Carsten Lund, Lance Fortnow, Howard J. Karloff, Noam Nisan:
Algebraic Methods for Interactive Proof Systems
This paper produced a breakthrough that fundamentally changed our understanding of the power of interactive proofs, showing that efficient interactive proofs exist for all languages in the polynomial-time hierarchy.
Given previous simulations that had shown how to remove rounds in interactive proofs efficiently and oracle results that had suggested that the existence of efficient interactive proofs even for coNP was unlikely, this power was a surprise.
Its core innovation is a simple and beautiful but powerful algebraic method for interactive verification of the value of the permanent of Boolean matrices, and hence any problem in #P, inspired by previous work on self-testing and self-correction.
The use of algebraic methods for verification protocols is also a core part of subsequent precise characterizations of the power of interactive and multi-prover interactive proofs, as well as the original proofs of the later characterizations of NP in terms of probabilistically checkable proofs.
This paper settled the complexity of Interactive Proof (IP) systems, and in a very surprising way. While it is rather straightforward that IP is included in PSPACE, this paper showed that the trivial inclusion is tight, and IP=PSPACE.

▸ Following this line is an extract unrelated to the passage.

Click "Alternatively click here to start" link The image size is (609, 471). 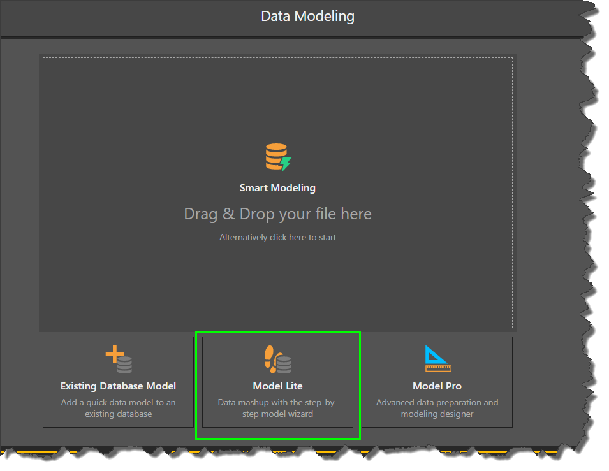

The proof technique applies a very elegant algebraic extension of Boolean first order logical formulas, and uses it to show the equivalence of the two models. It is truly amazing that the entire paper fits in five pages, a true testament to the extreme elegance of the proof technique.
The paper highlighted the importance of Interactive Proof systems for understanding basic concepts in computational complexity. The continued research in this direction has led later to important breakthroughs in our understanding of the hardness of computation.
László Babai, Lance Fortnow, Carsten Lund:
Non-Deterministic Exponential Time Has Two-Prover Interactive Protocols
Greatly extending previous work on interactive proofs for PSPACE problems, the authors show that NEXP can be characterized as the class of languages that admit membership proofs in a model in which two non-communicating provers interact with a probabilistic polynomial time verifier.
Equivalently, the authors show that NEXP can be characterized as the class of problems that admit probabilistically checkable proofs (PCPs) of exponential size that can be checked in polynomial time by a probabilistic verifier that has oracle access to the proof.
Several ideas and techniques introduced in the paper have subsequently become foundational in the theory of probabilistically checkable proofs (PCPs) and its applications to inapproximability. These include the idea of encoding a witness using a low-degree polynomial (in this case, a multilinear polynomial), the development of testing procedures to distinguish valid encodings from oracles that are far from valid encodings, and the development of self-correction procedures that simulate access to a valid encoding given an oracle that is close to a valid encoding.